И он не выдержал. Сорвался. И, догнав ее в переулке, впервые орал на всю окрестность. А она молча и непреклонно, как маленький ледокол, шла, разрезая вечер и мутный поток его слов своим маленьким носиком и каменным лбом. Только около троллейбусной остановки она спокойно сказала всего одну-единственную фразу:
— Больше прошу никогда мне не звонить, не появляться у меня, не беспокоить меня в моей жизни. Все кончено, Аскольд Викторович, мы расстаемся навсегда.
Подоспел троллейбус. Она спокойно, молча, не взглянув на него, уже б ы в ш е г о, вошла в яркий салон. Дверь закрылась, троллейбус отчалил. Словно навеки и в никуда. Сквозь стекла освещенной кормы он видел, как Вера рылась в сумочке, ища мелочь.
И в этот момент его неожиданно пронзила острая жалость к ней. Потому что дура, сама не понимает, что творит.
Возможно, она искренне думала, что муж, как рождественский дед, преподнесет ей свадебную бонбоньерку, дорогую мебель, телевизор, двуспальную кровать с бронзовыми инкрустациями, туалетный столик и трельяж, и везде будут натыканы розы! А оказалось — пустая грязная берлога с пружинным матрацем на полу.
Да, но какими усилиями комната… Да эта берлога сама по себе дороже десяти обстановок!

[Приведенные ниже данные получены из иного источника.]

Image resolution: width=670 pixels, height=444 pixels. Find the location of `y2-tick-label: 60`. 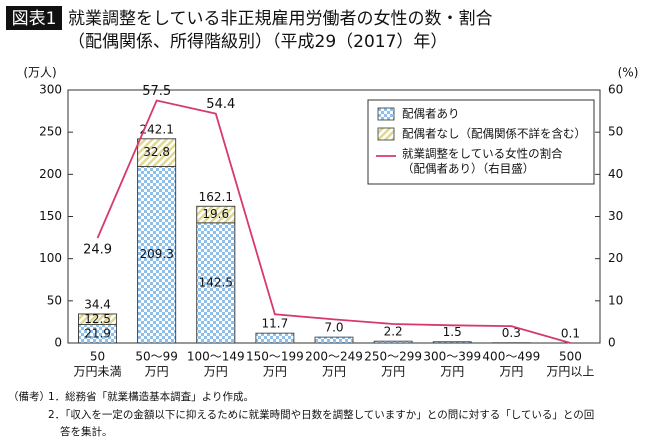

y2-tick-label: 60 is located at coordinates (616, 90).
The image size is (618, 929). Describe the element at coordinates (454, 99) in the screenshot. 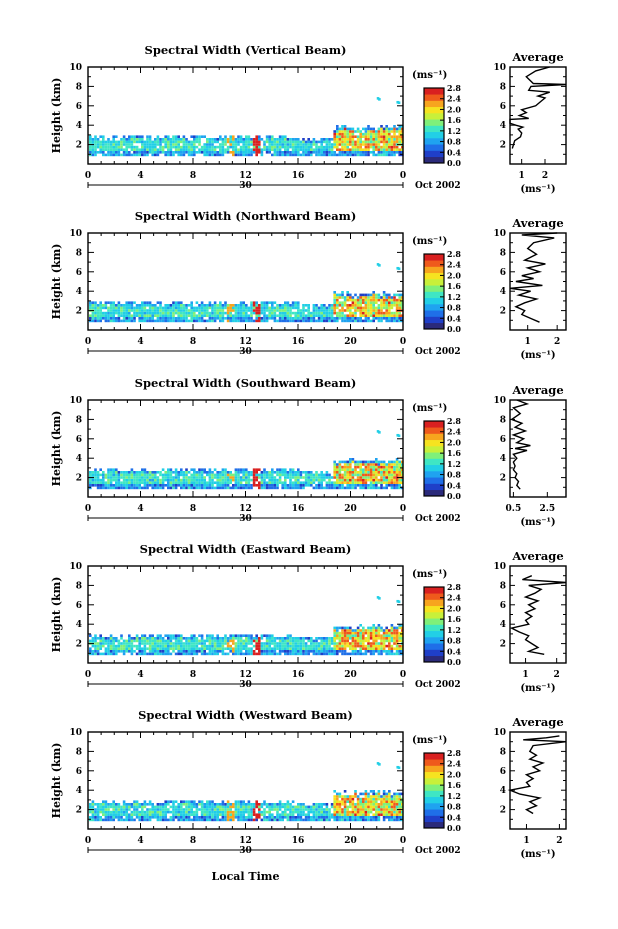

I see `colorbar-tick-label: 2.4` at that location.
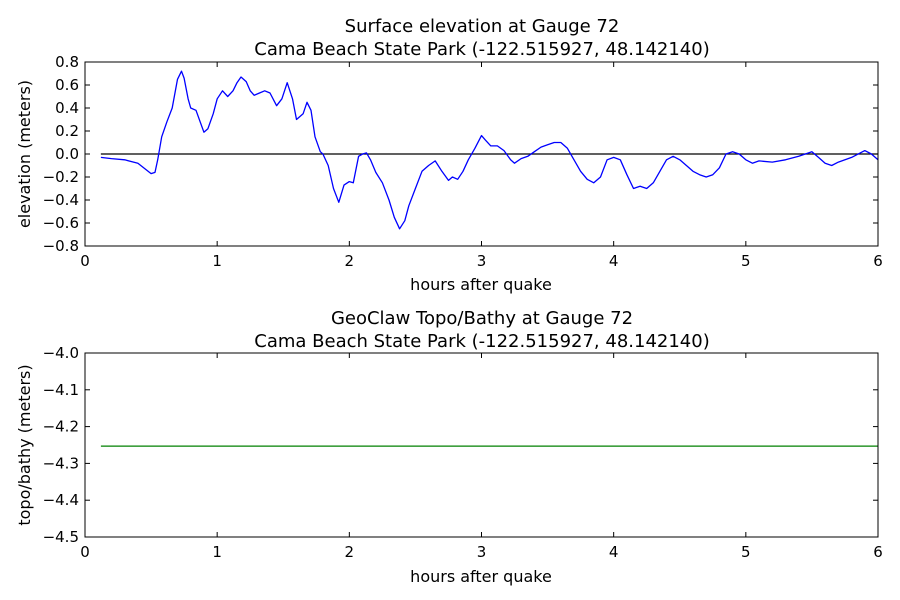 This screenshot has width=900, height=600. What do you see at coordinates (61, 463) in the screenshot?
I see `topo-bathy-chart-ytick-label: −4.3` at bounding box center [61, 463].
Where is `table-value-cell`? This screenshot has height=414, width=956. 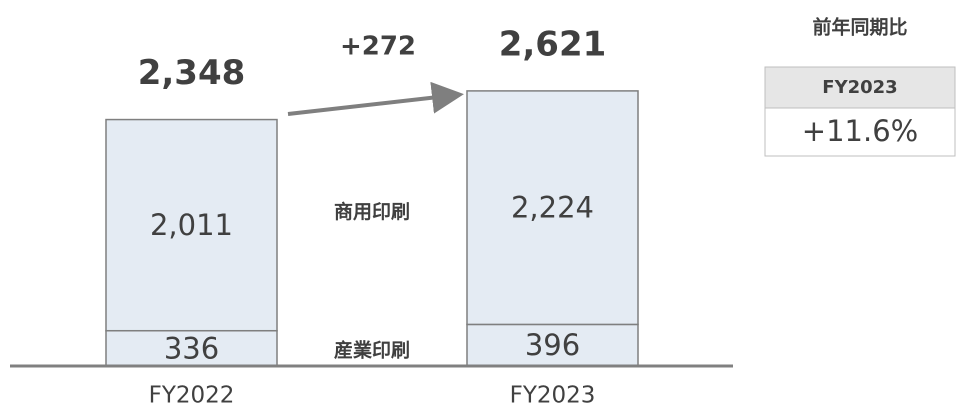 table-value-cell is located at coordinates (860, 132).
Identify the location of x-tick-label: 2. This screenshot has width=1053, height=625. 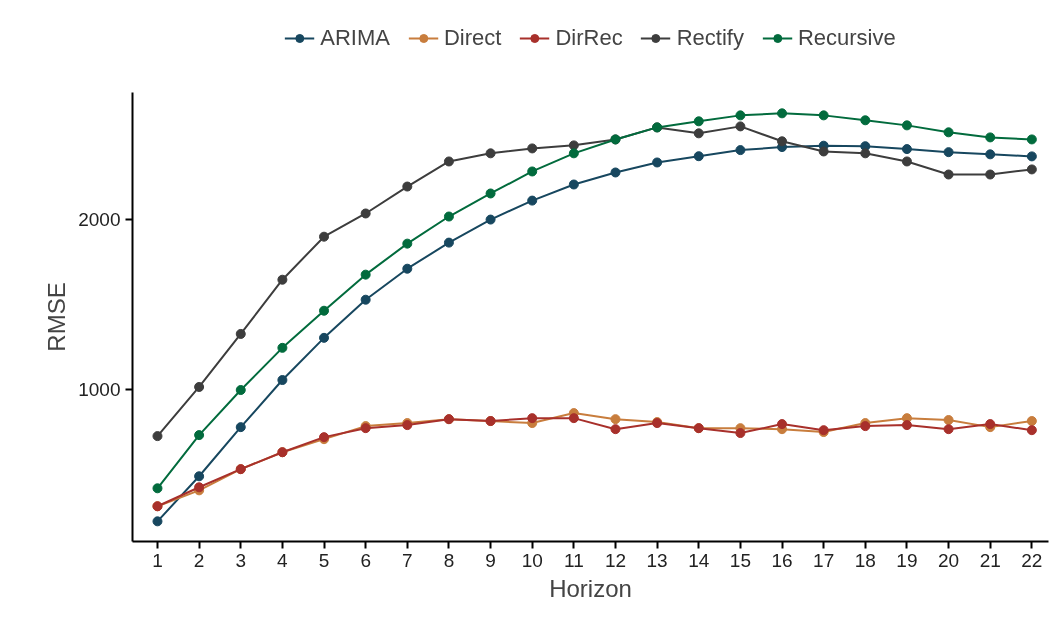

Верно. Но женщина есть женщина. И она может дрянь не заметить, если дрянь прикрыта розочкой в хрустальной вазочке.
Женщина не ценит мужнину зарплату, вываленную на ежедневные щи с мясом, вогнанную в стиральную машину и на снятие летней дачи для ребенка. Но очень ценит пять рублей, расцветшие в руках соседа пятью чудными зимними розами. Или превратившиеся во флакончик с духами. Такова вечная эстетическая разница между бескорыстным мужем и хорошо нафабренным усатеньким жадным соседом.
И он тогда подумал: да, Вера права. Он дурак. Он сию же секунду поедет вслед за ней. И попросит прощения. И будет все, как она хочет. Он не в силах ни секунды терпеть эту боль. Будто его жилу зацепил бампер уехавшего троллейбуса. И чем дальше тот уезжал, тем становилось невыносимее.
Да, это была уже не игла и даже не спица. Это была бомба, брошенная в его душу, в его утробу. В утробу его души.
И он помчался.
Сначала прощен не был. А потом был.
Потом много еще всякого произошло.
Выпускница филфака вдруг поступила в музыкальный институт, окончила его, и скучная филологическая гусеница превратилась в порхающую певицу.